━━━━━ SOURCE DOCUMENT ━━━━━

How Malfunctioning Sharks Transformed the Movie Business

Before Steven Spielberg became Hollywood royalty, he was just another young director with a giant shark problem.

It was July 1974, and 27-year-old Steven Spielberg was sure his career was over. He’d been on location in Martha’s Vineyard for three months, waiting for the overdue star of his new movie Jaws. And now, as he watched the first lunges of the $250,000 mechanical shark in action, Spielberg’s heart sank. The beast was anything but menacing. His eyes crossed. His teeth were too white. His jaws didn’t close properly. And he had a big dimple that made him look like Kirk Douglas.

The shark was just the latest of Spielberg’s setbacks.

Before Jaws, movies weren't shot on the ocean. Hollywood studios simply tossed a boat in a tank and projected moving scenery behind it. But Spielberg wanted realism. And he paid for it. Boating mishaps and near drownings had almost killed several cast and crew members.

Rough waters and drifting tides made for chaotic filming. Most days, once the crew had anchored the 12 tons of rigging into place and waited out unwanted boats on the horizon, Spielberg was left with just two hours of afternoon light to shoot. As Spielberg burned through his $4 million budget and 55-day shooting schedule, the cast and crew turned mutinous. Angry locals left dead sharks on the production office’s porch. Studio execs worried the film wouldn’t deliver. And Spielberg lived in constant fear of having the plug pulled. Word in Hollywood was that the young director was finished. But Spielberg, who felt “like Captain Bligh” on a sinking ship, was determined to complete his movie, shark or no shark.

━━━━━ EXTRACTED MATERIAL ━━━━━

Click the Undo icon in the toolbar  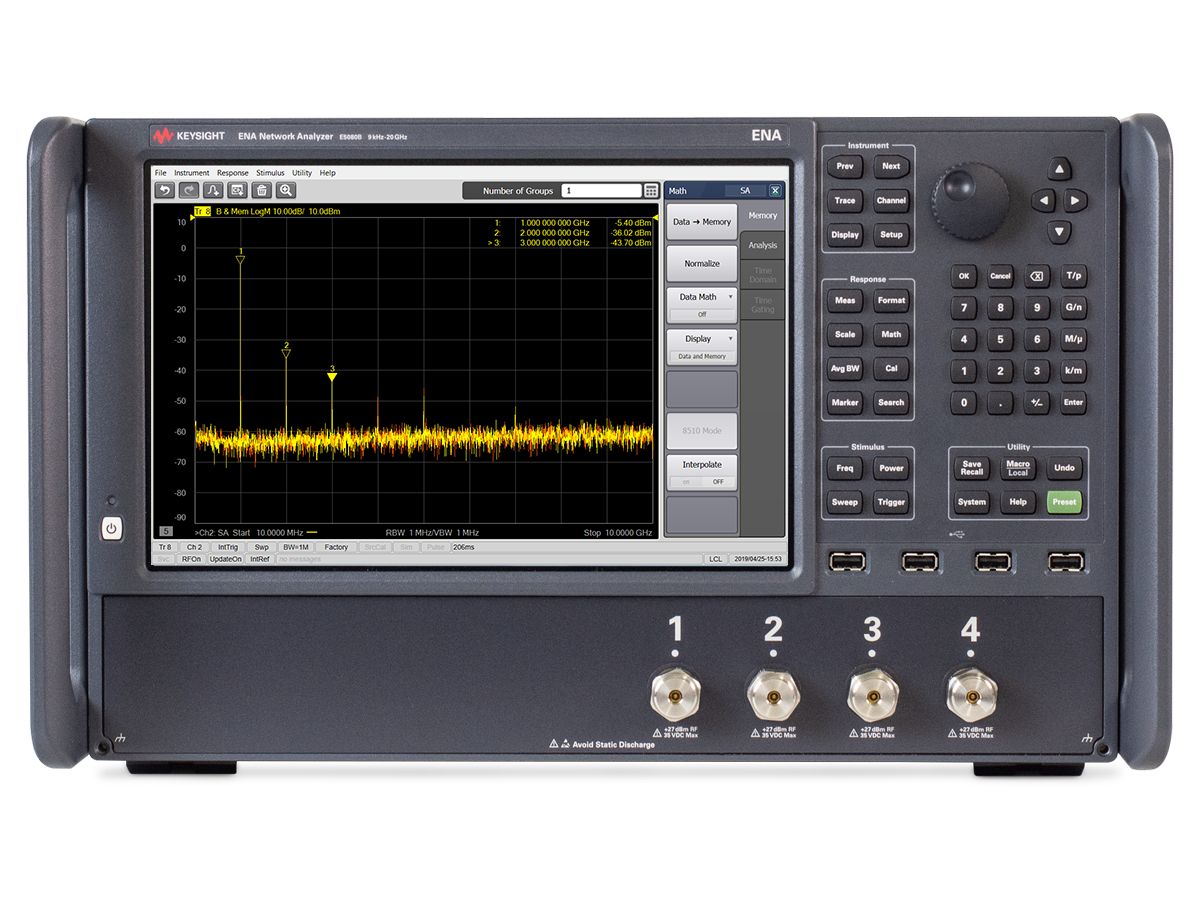(165, 188)
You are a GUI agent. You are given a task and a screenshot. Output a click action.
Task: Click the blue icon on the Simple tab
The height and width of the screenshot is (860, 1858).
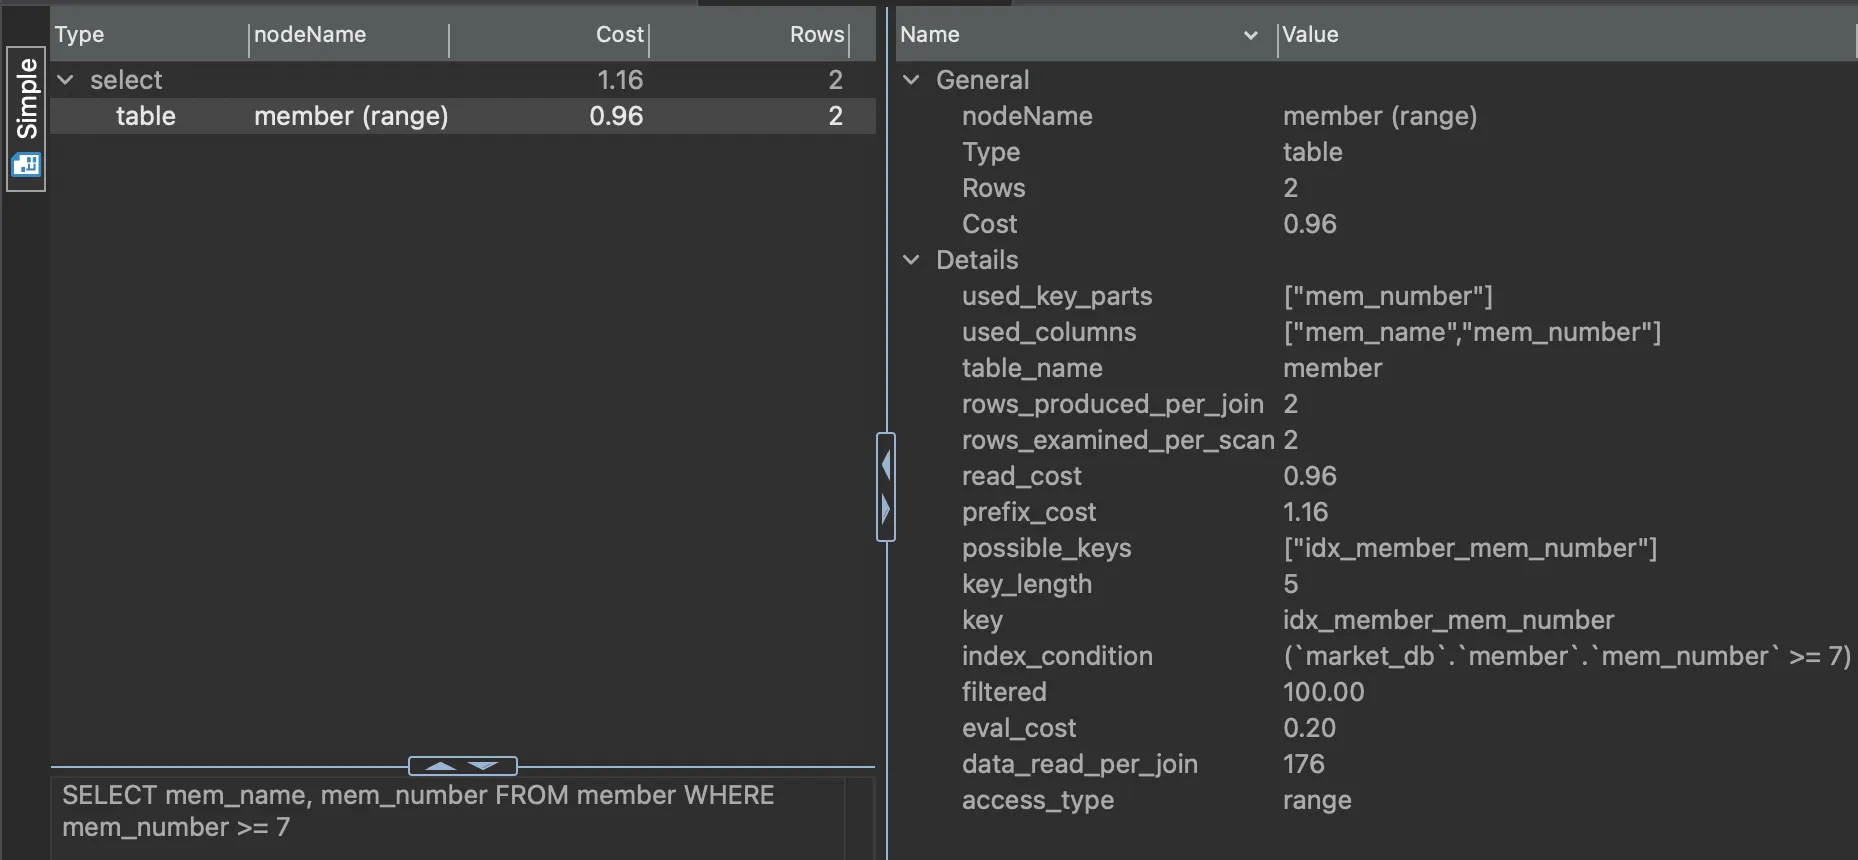26,165
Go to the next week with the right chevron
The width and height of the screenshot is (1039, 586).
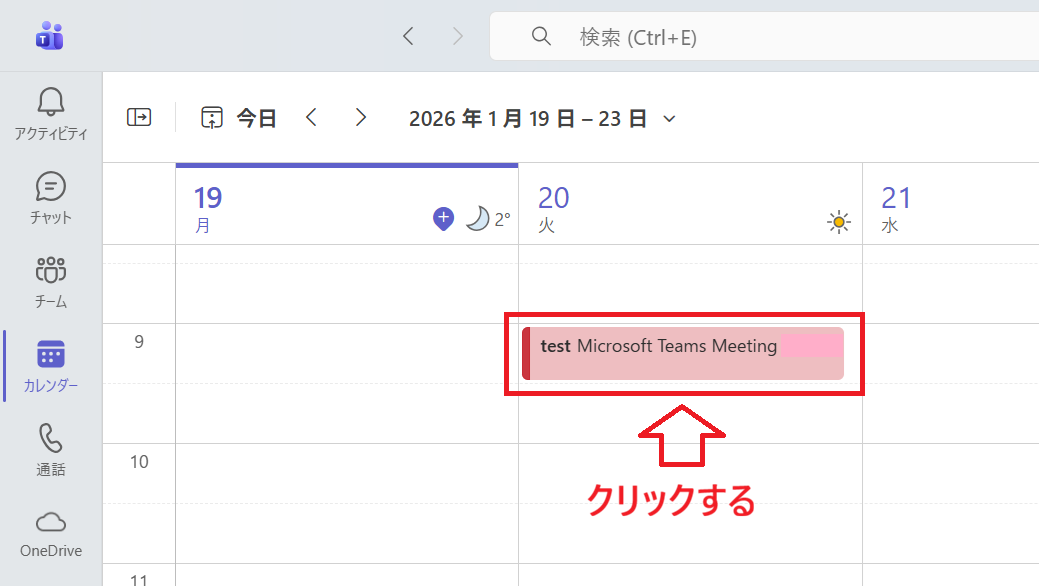pyautogui.click(x=361, y=117)
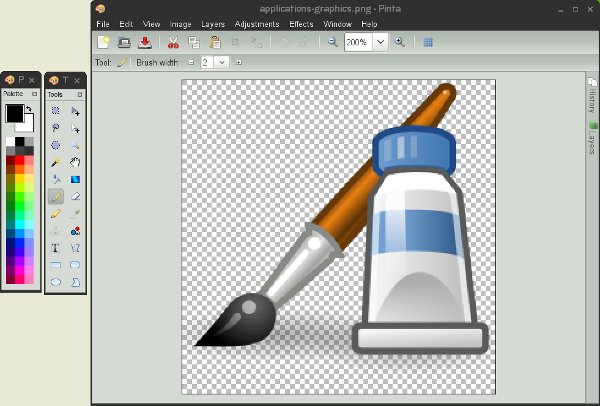Pick the Eraser tool
The image size is (600, 406).
coord(75,196)
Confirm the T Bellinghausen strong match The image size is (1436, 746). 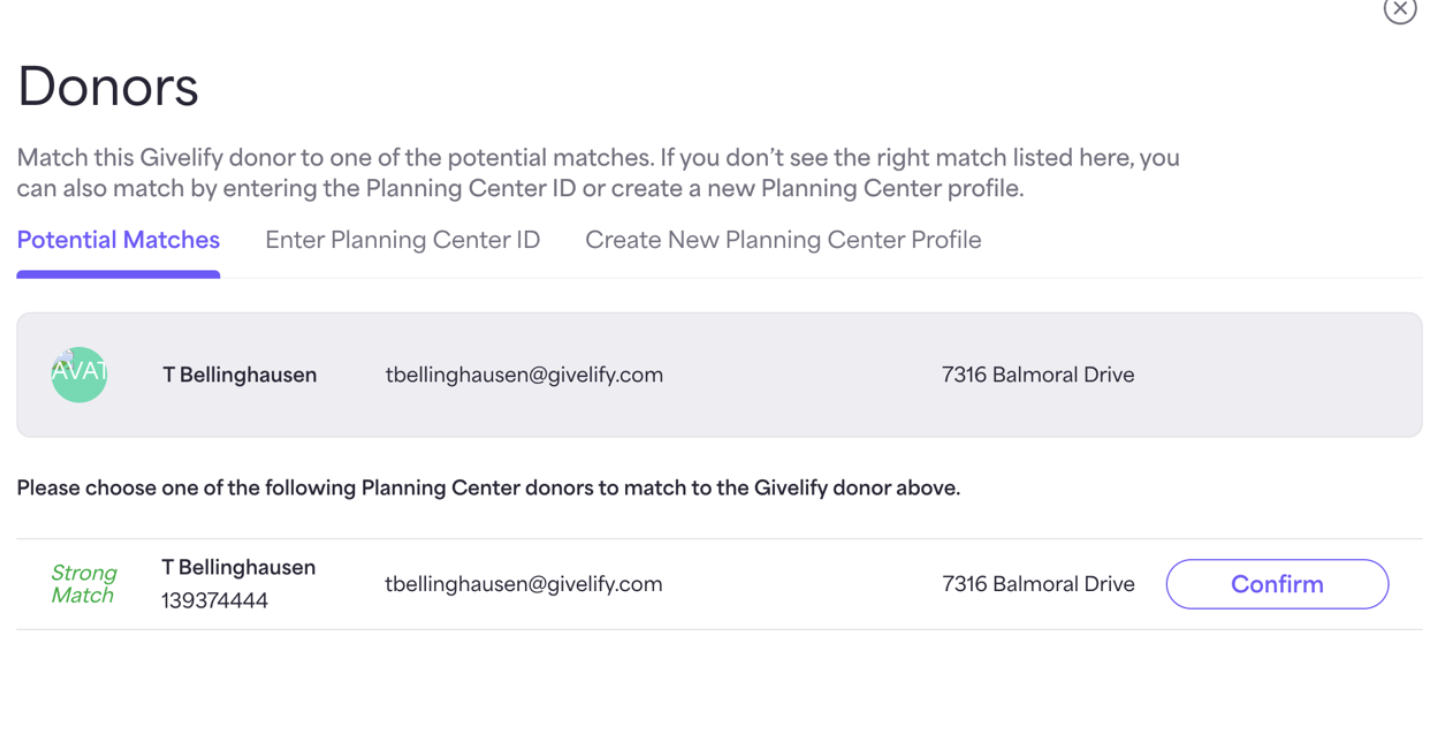tap(1277, 584)
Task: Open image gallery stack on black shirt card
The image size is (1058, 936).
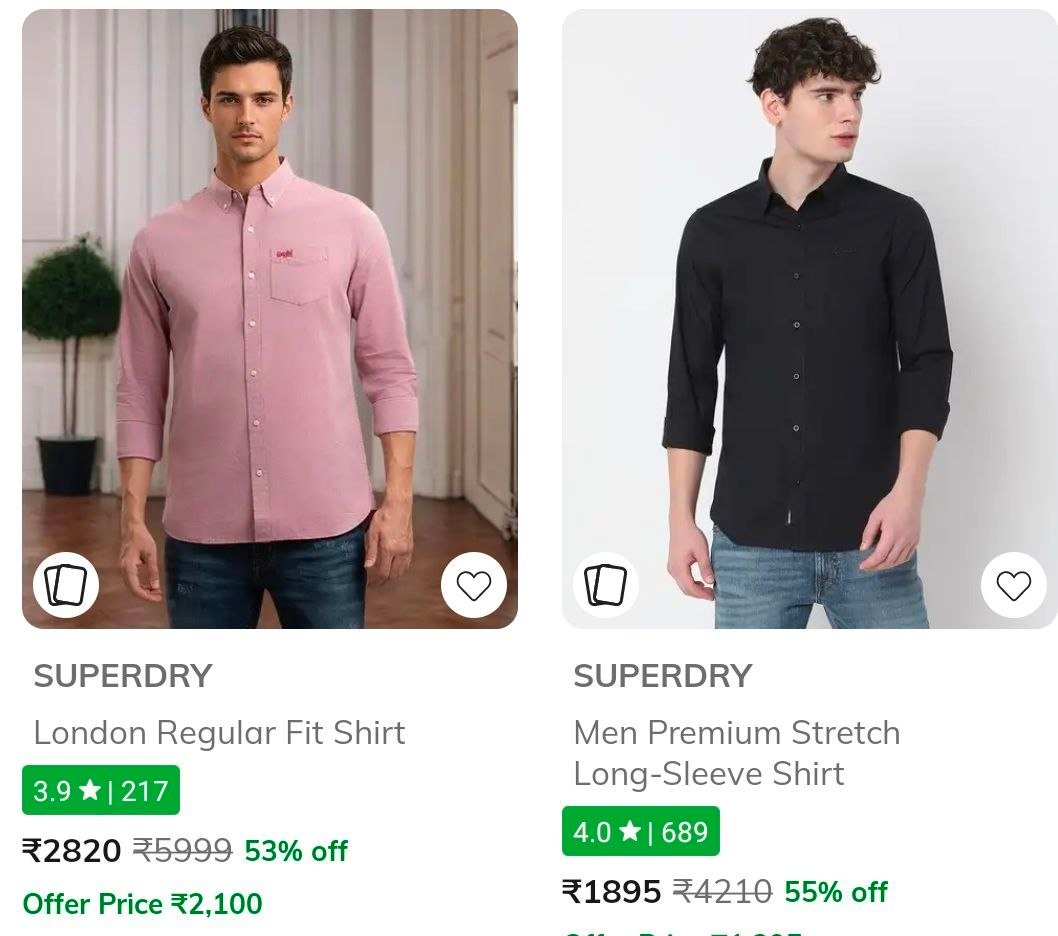Action: point(605,585)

━━━━━

## PROBLEMS TO SOLVE:
- A) According to the article on the making of Jaws, how much did the mechanical shark cost?
- B) Lay out the part of the rows that opens with the line containing "Task: Open image" and closes with the end of the rows, both ends included, as a JSON list of strings with one string per line and blank lines omitted. Leave the pictures out.
The article and the rows have no connection to each other.

## RESULTS FOR EACH TASK:
- A) $250,000

- B)
[
  "Task: Open image gallery stack on black shirt card",
  "The image size is (1058, 936).",
  "Action: point(605,585)"
]